Looming Detection in Complex Dynamic Visual Scenes by Interneuronal Coordination of Motion and Feature Pathways

Abstract

Detecting looming signals for collision avoidance encounters challenges in real‐world scenarios, where moving backgrounds can interfere as an agent navigates through complex natural environments. Remarkably, even insects with limited neural systems adeptly respond to looming stimuli while in motion at high speeds. Existing insect‐inspired looming detection models typically rely on either motion‐pathway or feature‐pathway signals, yet both are susceptible to dynamic visual scene interference. Coordinating interneuron signals from both pathways can enhance the looming detection performance under dynamic conditions. An artificial neural network is employed to construct a combined‐pathway model based on Drosophila anatomy. The model outperforms state‐of‐the‐art bio‐inspired looming‐detection models in tasks involving dynamic backgrounds, simulated by animated 2D‐moving natural scenes or recorded in reality when an unmanned aerial vehicle performs obstacle collision avoidance tasks.

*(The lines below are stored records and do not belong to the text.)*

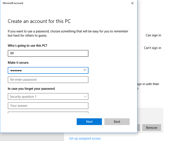
Task: Click the Microsoft account title bar text
Action: (x=13, y=3)
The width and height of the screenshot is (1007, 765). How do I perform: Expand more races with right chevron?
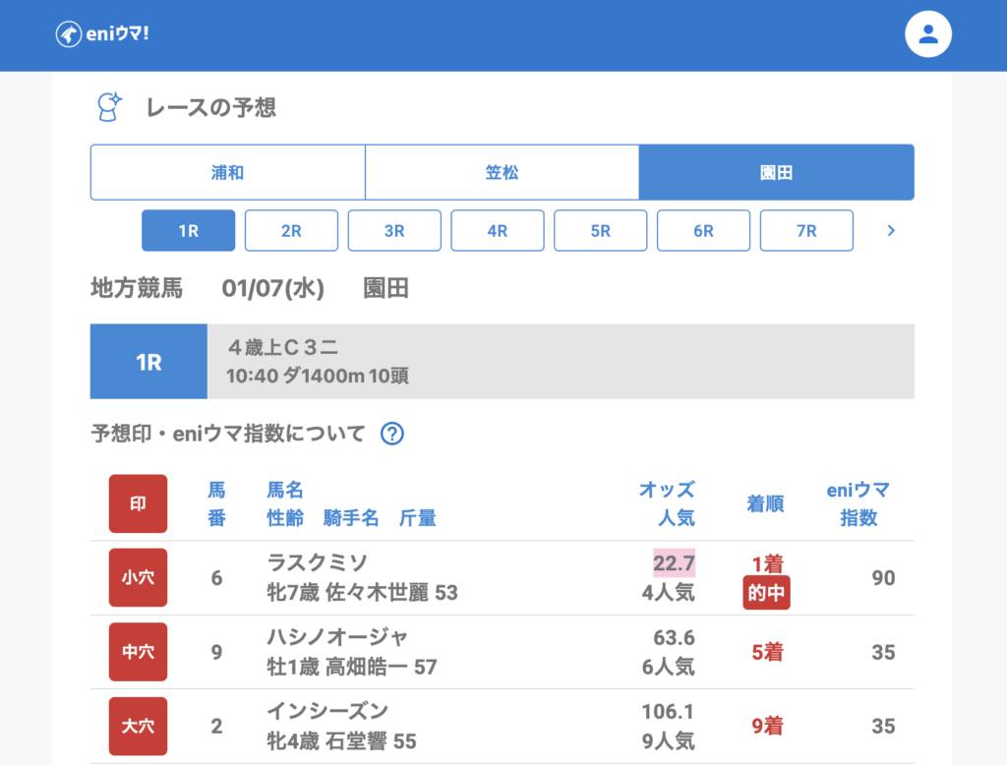891,231
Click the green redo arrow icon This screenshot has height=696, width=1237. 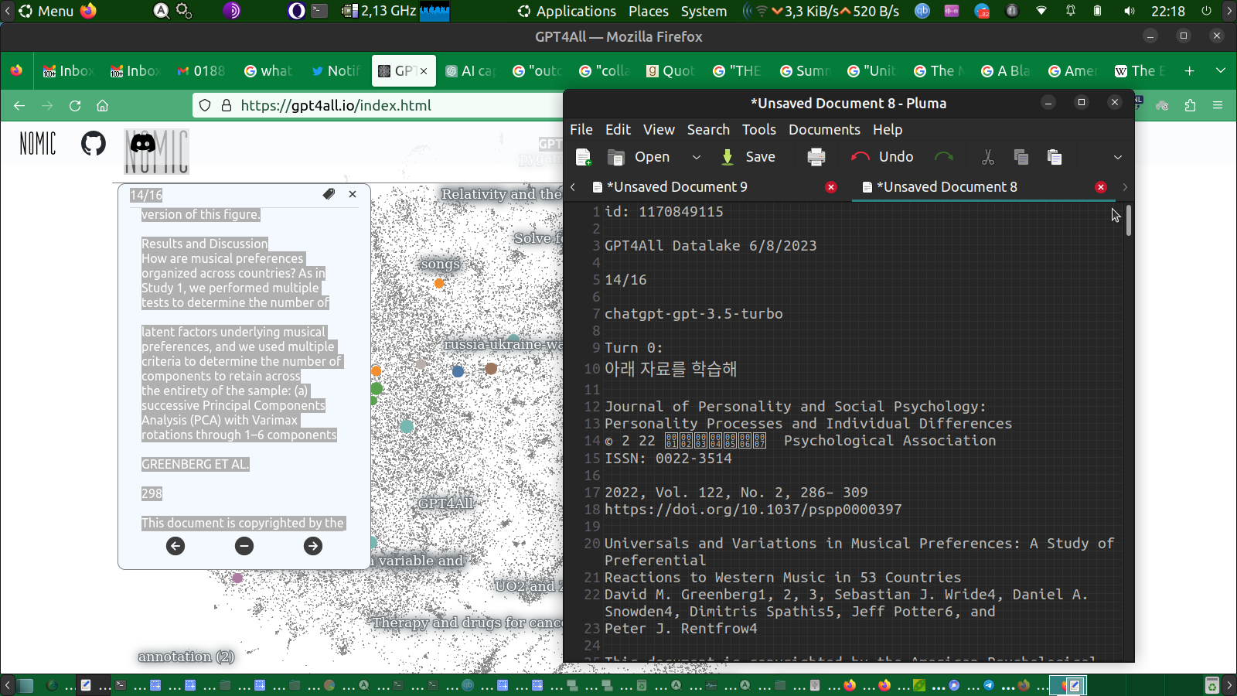tap(943, 157)
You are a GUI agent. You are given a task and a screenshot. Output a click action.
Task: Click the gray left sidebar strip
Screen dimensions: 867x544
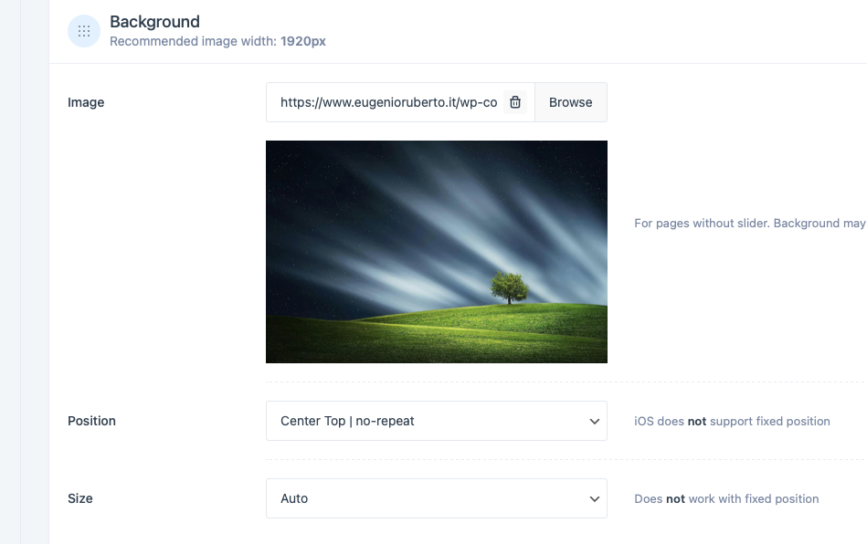click(x=10, y=274)
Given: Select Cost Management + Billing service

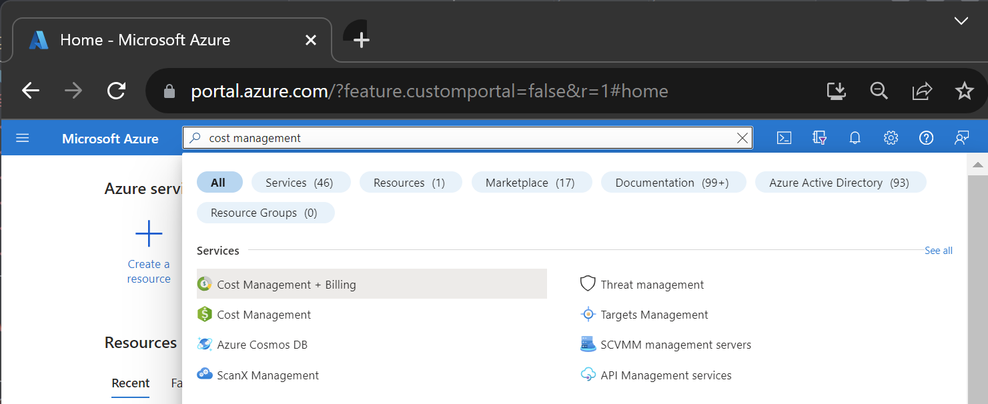Looking at the screenshot, I should (x=286, y=285).
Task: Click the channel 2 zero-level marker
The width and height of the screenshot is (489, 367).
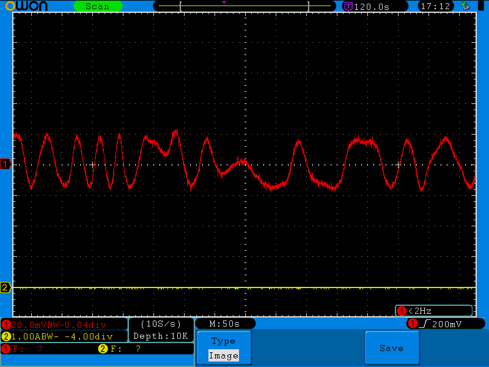Action: (6, 287)
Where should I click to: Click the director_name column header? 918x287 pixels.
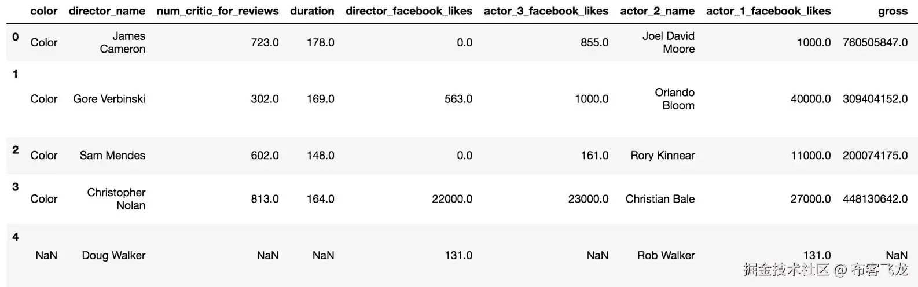(x=107, y=11)
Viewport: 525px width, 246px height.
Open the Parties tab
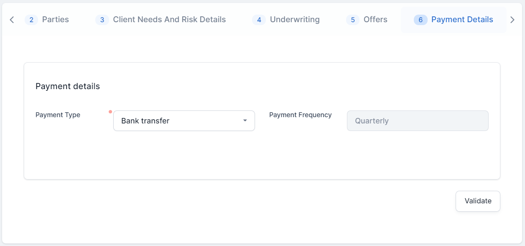(55, 20)
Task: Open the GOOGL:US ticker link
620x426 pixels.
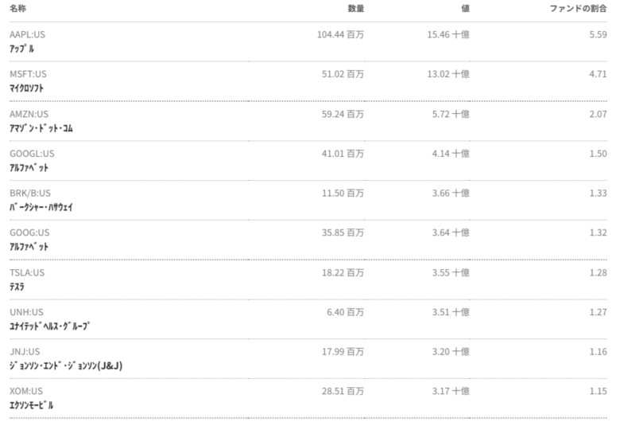Action: point(32,154)
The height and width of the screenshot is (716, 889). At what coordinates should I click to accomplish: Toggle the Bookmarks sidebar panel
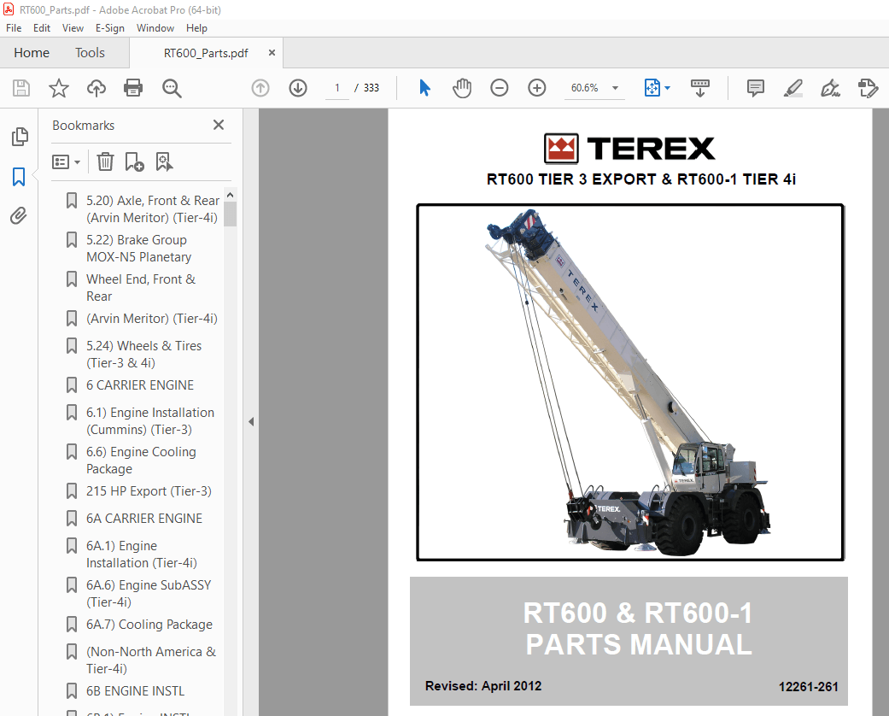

Notably, by combining neural anatomy architecture and appropriate multiobjective tasks, the model exhibits convergent neural dynamics with biological counterparts post‐training, offering network explanations and mechanistic insights. Specifically, a multiplicative interneuron operation enhances looming signal patterns and reduces background interferences, generalizing to more complex scenarios, such as AirSim 3D environments and real‐world situations. The work introduces testable biological hypotheses and a promising bioinspired solution for looming detection in dynamic visual environments.